Heute ist sie für mich angefüllt mit Verfall und Entsetzen,
und zwar seit genau jenem Tag, als ich mich nach Erledigung der
wichtigsten Arbeiten im Haus entschloß, meine neue Heimat
und ihre Bewohner besser kennenzulernen. Ich hatte viel Zeit damit
verbracht, die Wohnstube und mein künftiges Arbeits- und Lesezimmer
einzurichten und dabei alle anderen Räume zunächst hintenangestellt.
Selbst meine Läufer und Teppiche breitete ich zunächst
nur dort aus, die meisten erforderten ohnehin erst eine ausgiebige
Behandlung mit dem Klopfer, so verstaubt waren sie. Ich gönnte
mir also eine Pause und verließ meine neue Wohnstatt für
eine Wanderung durch den Ort. Ich versuchte unterwegs, mir die Namen der Straßen einzuprägen,
die typischen Gesichter besonders auffälliger und hübscher
Häuser und Gärten, und wen immer ich antraf, grüßte
ich freundlich und erfuhr die gleiche Höflichkeit von den meisten
zurück. Drei, vier Stunden vergingen so, bis mir am späten
Nachmittag der spontane Gedanke kam, doch das Familiengrab meines
werten Onkels zu besuchen, dessen Bestattung ich zwei Monate zuvor
leider nicht beiwohnen konnte, wegen meiner Verpflichtungen in Boston.
Sich am Horizont auftürmende dunkle Wolkenmassen machten mich
zwar bedenken, daß ein Unwetter heraufziehen könnte,
doch war ich nun einmal unterwegs und wenn es zum Schlimmsten käme,
nun, so arg würde es nicht werden und ich bin schließlich
auch nicht aus Zucker gebaut. Ich muß wohl interessiert gewirkt haben, was ich auch tatsächlich war, irgendwie, auch wenn ich nichts darauf sagte, denn er begann mit bedächtigen Worten eine haarsträubende Erzählung, die ich dir versuchen werde wiederzugeben, in seinem kuriosen "Dialekt", wenn man es so nennen mag: "Der hat nämlich in der South French Hill Street, Nummer
siebnsiebzich gewohnt, und das Haus steht schon ewig leer. Wissen'se,
der alte Jebediah, so hieß er nämlich richtig, hat damals
im Bürgerkrieg gekämpft, achtzehneinunsechzich bis fünfunsechzig,
aber solange war er nich dabei nich. Der verdammte Krieg hat 'ne
Menge Leute kaputt gemacht, nich nur den Körper, im Kopf mein'
ich, und Jebediah gehörte dazu. War'n Sie im Krieg, Mister?

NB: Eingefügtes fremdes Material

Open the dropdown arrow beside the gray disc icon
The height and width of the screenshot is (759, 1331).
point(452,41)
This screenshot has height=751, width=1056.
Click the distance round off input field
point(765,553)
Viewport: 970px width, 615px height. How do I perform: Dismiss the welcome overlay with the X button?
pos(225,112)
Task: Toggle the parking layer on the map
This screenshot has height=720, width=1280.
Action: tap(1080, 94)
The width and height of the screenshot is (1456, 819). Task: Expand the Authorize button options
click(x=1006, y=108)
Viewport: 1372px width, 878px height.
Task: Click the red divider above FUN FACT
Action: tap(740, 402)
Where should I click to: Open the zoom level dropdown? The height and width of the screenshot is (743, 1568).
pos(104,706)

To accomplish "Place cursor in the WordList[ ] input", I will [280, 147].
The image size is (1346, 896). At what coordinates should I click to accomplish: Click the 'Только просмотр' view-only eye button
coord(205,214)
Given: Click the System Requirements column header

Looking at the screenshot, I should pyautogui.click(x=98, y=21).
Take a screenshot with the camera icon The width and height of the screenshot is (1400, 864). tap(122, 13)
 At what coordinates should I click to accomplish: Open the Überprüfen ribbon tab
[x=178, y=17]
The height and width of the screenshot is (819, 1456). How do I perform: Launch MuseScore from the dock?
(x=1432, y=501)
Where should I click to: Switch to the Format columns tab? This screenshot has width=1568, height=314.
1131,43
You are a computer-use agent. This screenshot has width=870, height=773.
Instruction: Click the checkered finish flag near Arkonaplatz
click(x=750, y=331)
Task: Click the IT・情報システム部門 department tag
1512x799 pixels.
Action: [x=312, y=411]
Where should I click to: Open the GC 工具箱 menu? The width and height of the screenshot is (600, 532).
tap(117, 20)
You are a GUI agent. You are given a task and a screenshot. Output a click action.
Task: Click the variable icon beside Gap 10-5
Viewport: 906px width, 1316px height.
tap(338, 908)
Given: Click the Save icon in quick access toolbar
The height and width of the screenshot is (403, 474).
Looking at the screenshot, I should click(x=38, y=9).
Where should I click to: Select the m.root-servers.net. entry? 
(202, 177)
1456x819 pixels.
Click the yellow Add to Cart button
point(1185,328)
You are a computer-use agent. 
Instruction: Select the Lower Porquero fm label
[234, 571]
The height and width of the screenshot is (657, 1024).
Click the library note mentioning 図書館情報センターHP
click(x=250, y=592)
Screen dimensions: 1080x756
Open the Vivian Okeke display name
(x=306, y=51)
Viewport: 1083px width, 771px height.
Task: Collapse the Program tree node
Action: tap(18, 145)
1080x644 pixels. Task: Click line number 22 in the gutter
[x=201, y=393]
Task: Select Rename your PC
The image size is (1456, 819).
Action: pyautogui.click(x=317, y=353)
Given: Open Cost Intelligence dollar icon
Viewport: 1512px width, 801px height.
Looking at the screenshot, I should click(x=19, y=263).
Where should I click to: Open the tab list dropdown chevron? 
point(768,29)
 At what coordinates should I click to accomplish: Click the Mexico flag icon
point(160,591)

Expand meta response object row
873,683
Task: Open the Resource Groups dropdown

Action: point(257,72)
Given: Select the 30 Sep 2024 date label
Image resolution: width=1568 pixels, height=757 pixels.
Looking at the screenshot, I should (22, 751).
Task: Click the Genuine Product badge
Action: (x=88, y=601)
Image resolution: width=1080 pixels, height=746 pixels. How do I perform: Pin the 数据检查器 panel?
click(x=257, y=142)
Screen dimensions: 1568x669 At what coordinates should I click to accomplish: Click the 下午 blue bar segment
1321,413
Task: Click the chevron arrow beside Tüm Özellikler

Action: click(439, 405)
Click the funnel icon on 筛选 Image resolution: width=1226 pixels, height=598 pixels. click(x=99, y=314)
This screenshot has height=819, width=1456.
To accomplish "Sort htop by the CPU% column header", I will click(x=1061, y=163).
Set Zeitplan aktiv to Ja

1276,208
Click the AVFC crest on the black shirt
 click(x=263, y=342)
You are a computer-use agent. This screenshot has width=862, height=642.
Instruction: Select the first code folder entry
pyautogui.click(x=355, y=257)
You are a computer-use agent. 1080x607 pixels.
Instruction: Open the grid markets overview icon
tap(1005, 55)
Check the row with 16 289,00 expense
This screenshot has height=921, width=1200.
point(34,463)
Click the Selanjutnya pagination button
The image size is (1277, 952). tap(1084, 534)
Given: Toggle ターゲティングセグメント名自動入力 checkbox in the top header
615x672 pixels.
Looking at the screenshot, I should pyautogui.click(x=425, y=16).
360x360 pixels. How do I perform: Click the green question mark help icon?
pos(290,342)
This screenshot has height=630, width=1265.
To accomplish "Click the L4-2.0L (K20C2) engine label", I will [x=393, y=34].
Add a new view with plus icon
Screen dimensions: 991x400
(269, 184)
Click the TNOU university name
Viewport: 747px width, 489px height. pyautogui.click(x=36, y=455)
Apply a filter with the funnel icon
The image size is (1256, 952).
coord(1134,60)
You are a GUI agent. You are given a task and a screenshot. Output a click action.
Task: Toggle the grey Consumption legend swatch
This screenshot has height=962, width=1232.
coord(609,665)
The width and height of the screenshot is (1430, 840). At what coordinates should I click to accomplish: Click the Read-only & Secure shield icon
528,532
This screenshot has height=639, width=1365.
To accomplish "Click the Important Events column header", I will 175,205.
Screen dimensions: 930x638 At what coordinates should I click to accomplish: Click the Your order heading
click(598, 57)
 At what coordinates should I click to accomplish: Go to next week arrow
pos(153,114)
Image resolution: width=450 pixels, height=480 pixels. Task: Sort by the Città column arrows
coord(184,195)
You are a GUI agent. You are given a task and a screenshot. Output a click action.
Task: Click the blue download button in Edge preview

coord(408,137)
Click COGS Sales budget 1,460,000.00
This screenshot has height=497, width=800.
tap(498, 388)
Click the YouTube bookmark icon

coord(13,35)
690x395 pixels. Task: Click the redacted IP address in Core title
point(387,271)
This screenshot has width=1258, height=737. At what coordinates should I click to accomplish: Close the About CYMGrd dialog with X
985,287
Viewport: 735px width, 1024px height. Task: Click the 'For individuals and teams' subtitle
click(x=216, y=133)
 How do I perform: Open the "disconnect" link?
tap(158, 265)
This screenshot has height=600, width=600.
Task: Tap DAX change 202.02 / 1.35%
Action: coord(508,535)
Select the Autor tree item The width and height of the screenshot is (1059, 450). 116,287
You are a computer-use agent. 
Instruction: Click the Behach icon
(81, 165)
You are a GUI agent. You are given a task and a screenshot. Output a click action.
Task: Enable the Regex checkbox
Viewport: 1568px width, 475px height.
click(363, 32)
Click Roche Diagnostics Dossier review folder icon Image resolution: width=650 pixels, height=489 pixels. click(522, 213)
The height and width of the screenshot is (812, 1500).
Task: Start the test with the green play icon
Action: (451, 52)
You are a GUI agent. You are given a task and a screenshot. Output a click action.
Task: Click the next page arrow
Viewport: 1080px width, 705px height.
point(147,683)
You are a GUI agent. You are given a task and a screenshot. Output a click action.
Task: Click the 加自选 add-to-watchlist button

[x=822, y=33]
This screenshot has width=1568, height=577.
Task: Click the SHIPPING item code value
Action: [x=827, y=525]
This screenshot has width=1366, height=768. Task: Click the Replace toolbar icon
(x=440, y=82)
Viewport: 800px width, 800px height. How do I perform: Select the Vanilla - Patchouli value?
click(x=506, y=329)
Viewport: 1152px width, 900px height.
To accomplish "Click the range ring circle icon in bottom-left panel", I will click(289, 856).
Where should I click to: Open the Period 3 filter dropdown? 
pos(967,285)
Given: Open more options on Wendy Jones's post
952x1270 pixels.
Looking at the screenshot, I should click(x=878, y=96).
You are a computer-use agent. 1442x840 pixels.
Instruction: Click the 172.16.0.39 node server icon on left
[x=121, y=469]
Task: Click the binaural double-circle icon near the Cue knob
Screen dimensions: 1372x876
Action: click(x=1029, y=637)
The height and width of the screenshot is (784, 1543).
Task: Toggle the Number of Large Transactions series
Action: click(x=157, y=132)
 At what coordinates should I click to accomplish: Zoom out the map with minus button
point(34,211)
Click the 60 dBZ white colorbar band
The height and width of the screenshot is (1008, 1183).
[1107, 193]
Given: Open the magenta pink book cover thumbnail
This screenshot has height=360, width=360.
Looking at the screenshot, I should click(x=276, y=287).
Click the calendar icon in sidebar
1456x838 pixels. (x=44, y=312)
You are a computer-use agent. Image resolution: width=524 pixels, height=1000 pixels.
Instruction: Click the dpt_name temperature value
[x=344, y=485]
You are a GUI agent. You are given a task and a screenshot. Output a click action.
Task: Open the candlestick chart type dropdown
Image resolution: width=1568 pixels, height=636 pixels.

Natürlich nich im Bürgerkrieg, dafür sind 'se viel
zu jung, das seh ich auch, ich mein' den in Europa vor'n paar Jahren?
Na, da ham'se Glück gehabt, Krieg ist keine feine Sache. Mir
hat's das Bein kaputt gemacht, und Jebediah ist verrückt geworden.
Wir war'n zwar nich im selben Regiment, aber ich hab' mit einigen
Leuten gesprochen, die in seinem waren, und die ham ganz merkwürdige
Sachen über ihn erzählt. Das er sich nach jedem Gefecht
aufm Schlachtfeld rumgetrieben hat, bei denen Leichen, wissen 'se?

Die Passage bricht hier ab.